## Texte à lire
★ ★ ★ ★ ★ ★ ★

Il y a, au fait, deux catégories de gens qui ont quitté l’Inde pour s’établir dans un autre pays. La première concerne les travailleurs engagés et la seconde les gens qui sont nés en Inde mais qui ont adopté un autre pays. Les descendants de la première catégorie deviennent ainsi automatiquement des People of Indian Origin (PIO). La seconde catégorie est celle des Non-Resident Indians (NRI). Voilà pourquoi, il fallait faire cette distinction.
Le gouvernement indien a, au fait, agréé la demande de la plateforme internationale de GOPIO, qui regroupe les GOPIO Chapters du monde pour mettre les détenteurs de la PIO Card et les NRI sur un pied d’égalité. C’est pourquoi maintenant les autorités indiennes ont décidé d’aller de l’avant avec un seul type de carte, soit l’Overseas Citizen of India (OCI).
Quelle est votre mission au sein de GOPIO Mauritius ?
Ma mission principale, en tant que président de GOPIO Mauritius, est de regrouper tous les PIO de Maurice pour qu’elles puissent marcher main dans la main pour l’avancement du pays. Très souvent, nous avons tendance à oublier la majorité et nous nous entourons de quelques personnes qui sont, soi-disant, des intellectuels. Si je me présente aujourd’hui comme le président de GOPIO Mauritius, cela veut dire que je représente toute la grande famille des PIO du pays, y compris ce coupeur de canne de L’Escalier, le pêcheur de Tamarin, le marchand de légumes de Cap-Malheureux. Cette attention doit se refléter dans mon action.

★ ★ ★ ★ ★ ★ ★

## Données fournies
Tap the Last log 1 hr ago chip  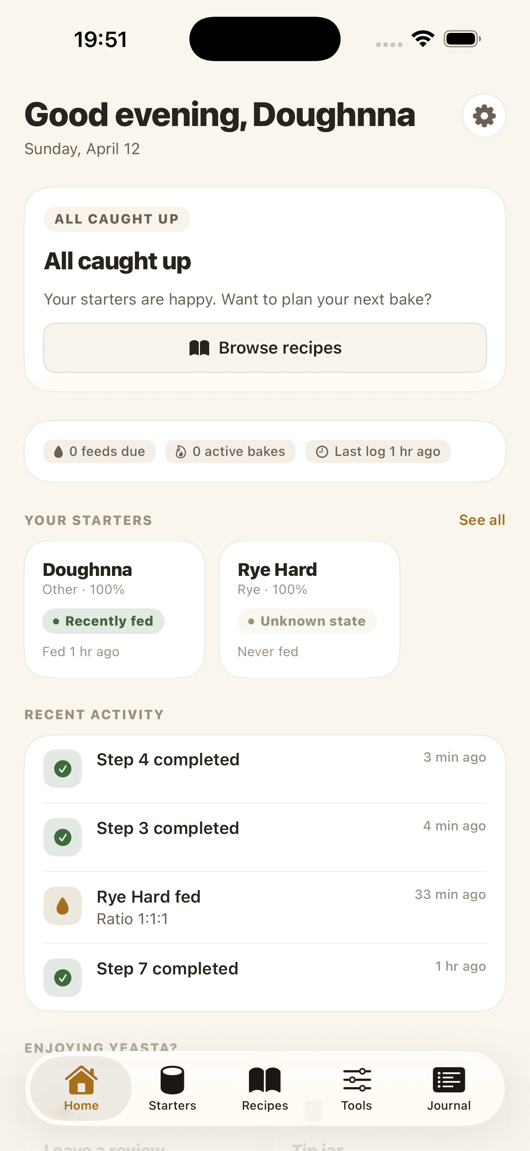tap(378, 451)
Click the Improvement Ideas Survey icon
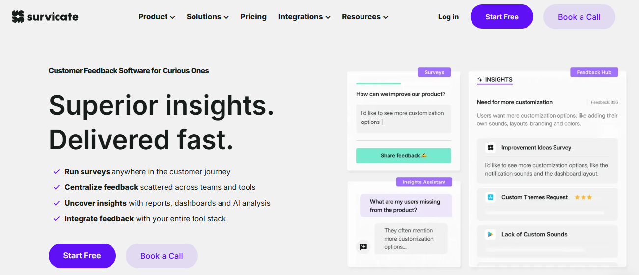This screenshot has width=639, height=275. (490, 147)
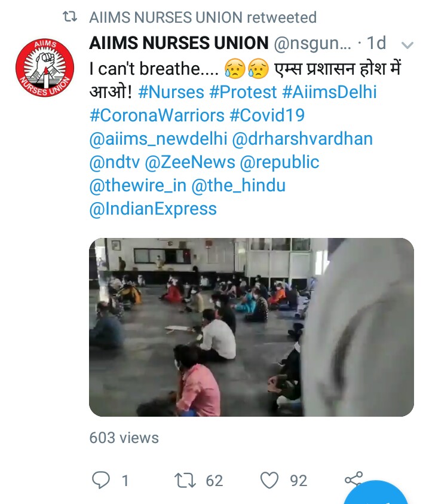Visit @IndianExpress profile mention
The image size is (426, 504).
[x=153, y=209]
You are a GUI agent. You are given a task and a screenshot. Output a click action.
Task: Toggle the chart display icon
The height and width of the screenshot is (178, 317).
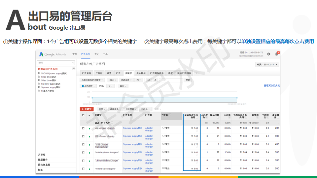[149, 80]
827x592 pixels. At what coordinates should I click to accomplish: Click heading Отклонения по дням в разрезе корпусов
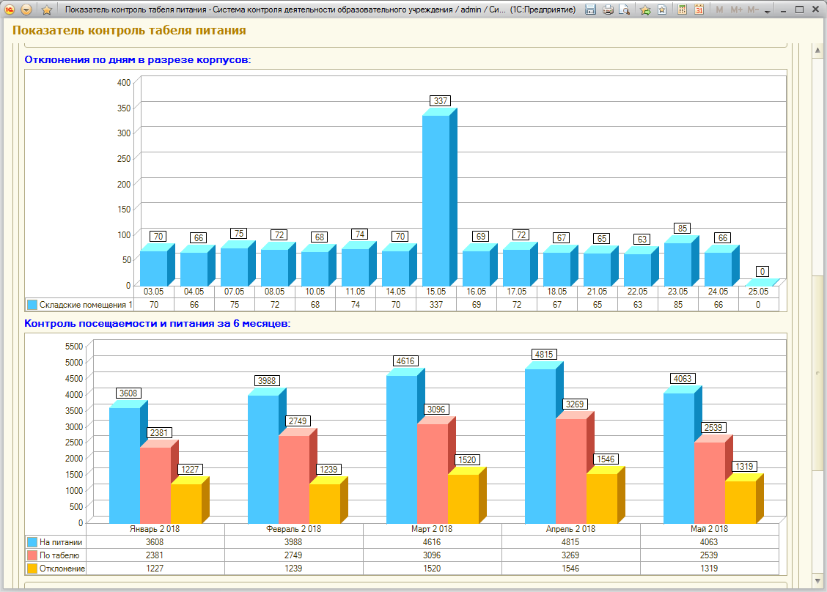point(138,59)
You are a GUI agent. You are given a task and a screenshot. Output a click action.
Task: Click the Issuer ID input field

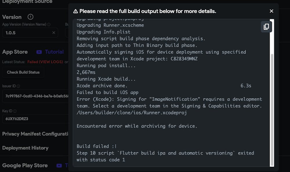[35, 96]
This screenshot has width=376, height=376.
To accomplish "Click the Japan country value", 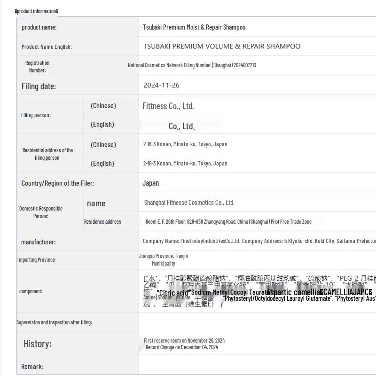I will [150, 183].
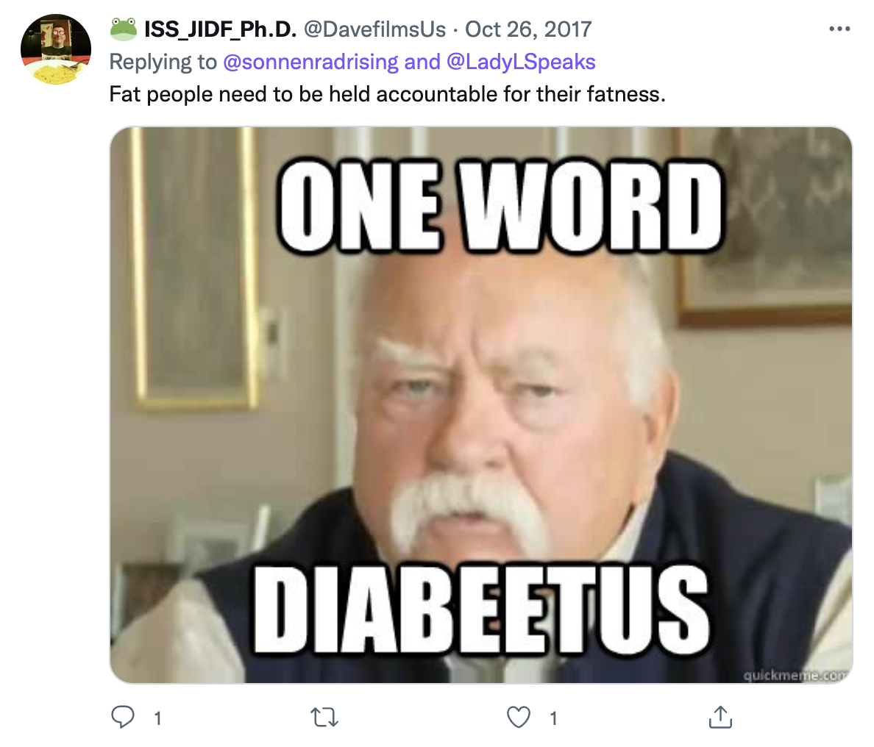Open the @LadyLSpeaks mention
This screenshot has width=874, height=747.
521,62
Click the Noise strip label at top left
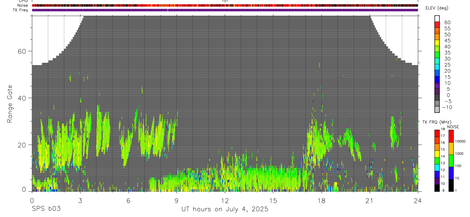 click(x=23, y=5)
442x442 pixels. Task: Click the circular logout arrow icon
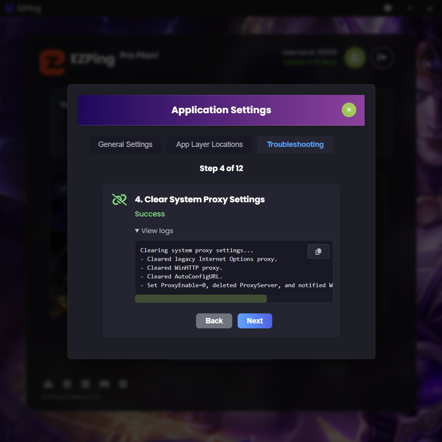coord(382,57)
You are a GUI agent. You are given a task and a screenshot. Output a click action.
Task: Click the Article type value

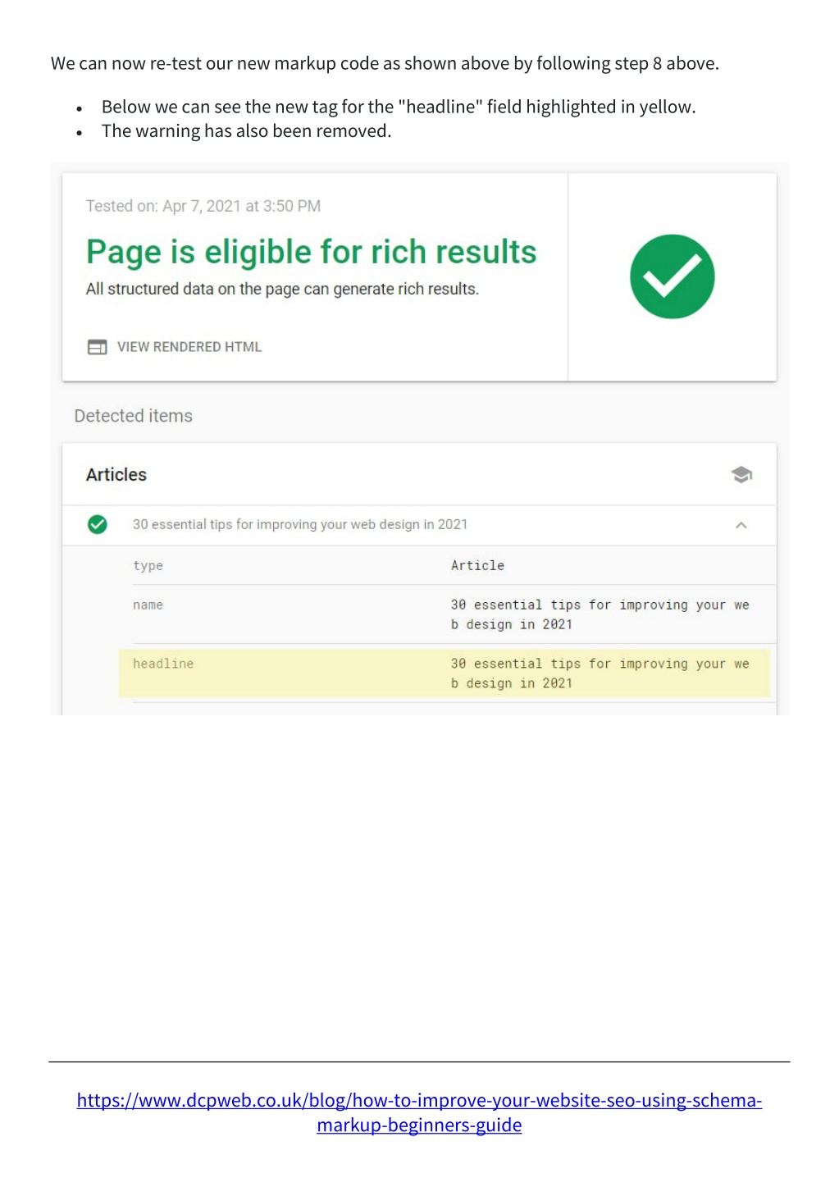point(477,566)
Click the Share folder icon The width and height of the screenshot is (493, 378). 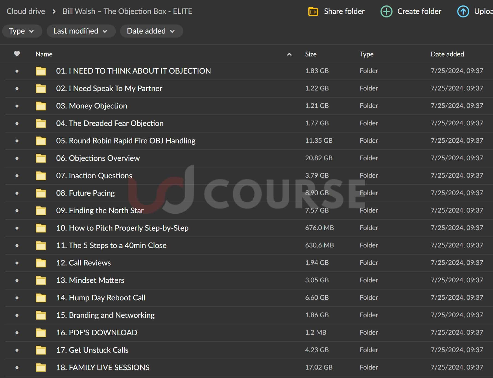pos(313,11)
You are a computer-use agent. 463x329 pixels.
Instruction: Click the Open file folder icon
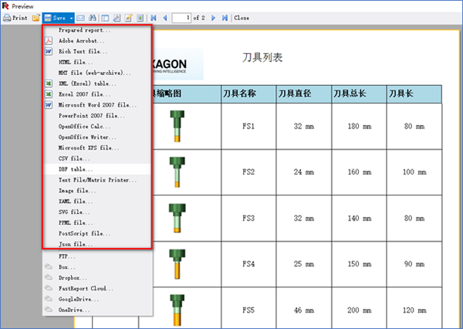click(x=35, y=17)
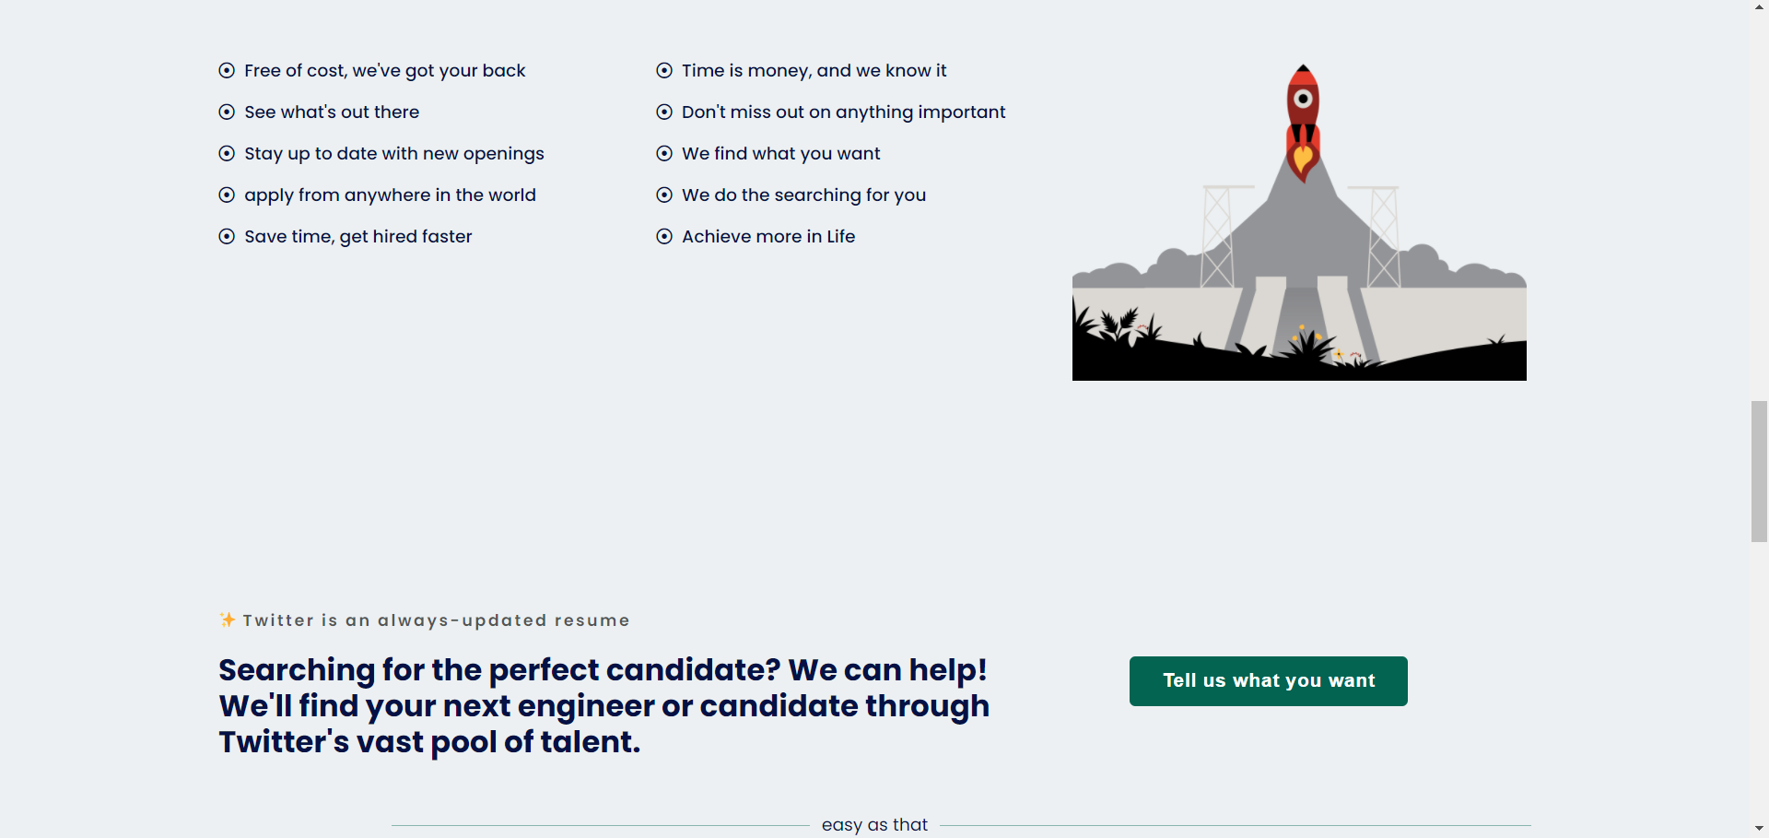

★ ★ ★ ★ ★ ★ ★

## Travail demandé
**1.** Recopiez le passage du texte sur la diaspora indienne qui va de « Il y a, au fait, deux » à « GOPIO Mauritius ? ».
**2.** D'après le texte sur la diaspora indienne, quel type unique de carte les autorités indiennes ont-elles décidé d'adopter ?
**3.** Poursuivez le texte sur la diaspora indienne au-delà de sa dernière phrase.
Les enregistrements forment un matériau indépendant du texte.

## Réponses attendues
**1.**
Il y a, au fait, deux catégories de gens qui ont quitté l’Inde pour s’établir dans un autre pays. La première concerne les travailleurs engagés et la seconde les gens qui sont nés en Inde mais qui ont adopté un autre pays. Les descendants de la première catégorie deviennent ainsi automatiquement des People of Indian Origin (PIO). La seconde catégorie est celle des Non-Resident Indians (NRI). Voilà pourquoi, il fallait faire cette distinction.
Le gouvernement indien a, au fait, agréé la demande de la plateforme internationale de GOPIO, qui regroupe les GOPIO Chapters du monde pour mettre les détenteurs de la PIO Card et les NRI sur un pied d’égalité. C’est pourquoi maintenant les autorités indiennes ont décidé d’aller de l’avant avec un seul type de carte, soit l’Overseas Citizen of India (OCI).
Quelle est votre mission au sein de GOPIO Mauritius ?

**2.** L'Overseas Citizen of India (OCI).

**3.**
En tant que président, je n’ai pas le droit moral de choisir les gens qui porte une cravate, qui dispose d’une belle voiture ou d’un bon poste de travail pour faire partie de GOPIO Mauritius. Je ne fais de distinction entre l’homme à la cravate et le coupeur de canne.
Pour moi, ce qui est important, c’est que tous nos membres ont le même droit, la même considération. Pena gran tipti, pour ainsi dire. C’est cela ma philosophie, mon guide et celui de mon équipe pour faire le travail à travers le pays. Je reste donc en communication avec un maximum de gens. Cela nous permet ainsi d’organiser plusieurs programmes à travers le pays, malgré le fait que GOPIO Mauritius ne perçoive pas de subside du gouvernement ou de subventions de la part d’autres institutions.
Pourquoi avoir mis l’accent sur la mise en terre de plantes à l’occasion de la célébration du 25e anniversaire de GOPIO Mauritius ?
Nous sommes tous attirés par la nature et très concernés aussi par rapport à ce qui passe à notre environnement. La nature représente la gaieté, la tranquillité, l’amour, l’avenir. Aujourd’hui, à cause des actions irréfléchies de l’homme, nous sommes en train de faire un tort immense à la nature. C’est un très mauvais signal pour l’humanité dans son ensemble.
Ce qui se passe dans le monde nous interpelle et c’est pourquoi il faut agir maintenant pour redresser la situation. C’est pourquoi, dans le cadre de la célébration de notre anniversaire, nous avons décidé d’appliquer le Tree Planting Program dans 75 différents endroits à travers le pays jusqu’à août 2023. Notre message est très simple. Nous avons le moyen de protéger notre environnement. Si on part avec le principe que si tous les Mauriciens, à l’occasion de son anniversaire, mettent en terre une plante, ce sera une grande avancée pour la nature et le reboisement de l’île.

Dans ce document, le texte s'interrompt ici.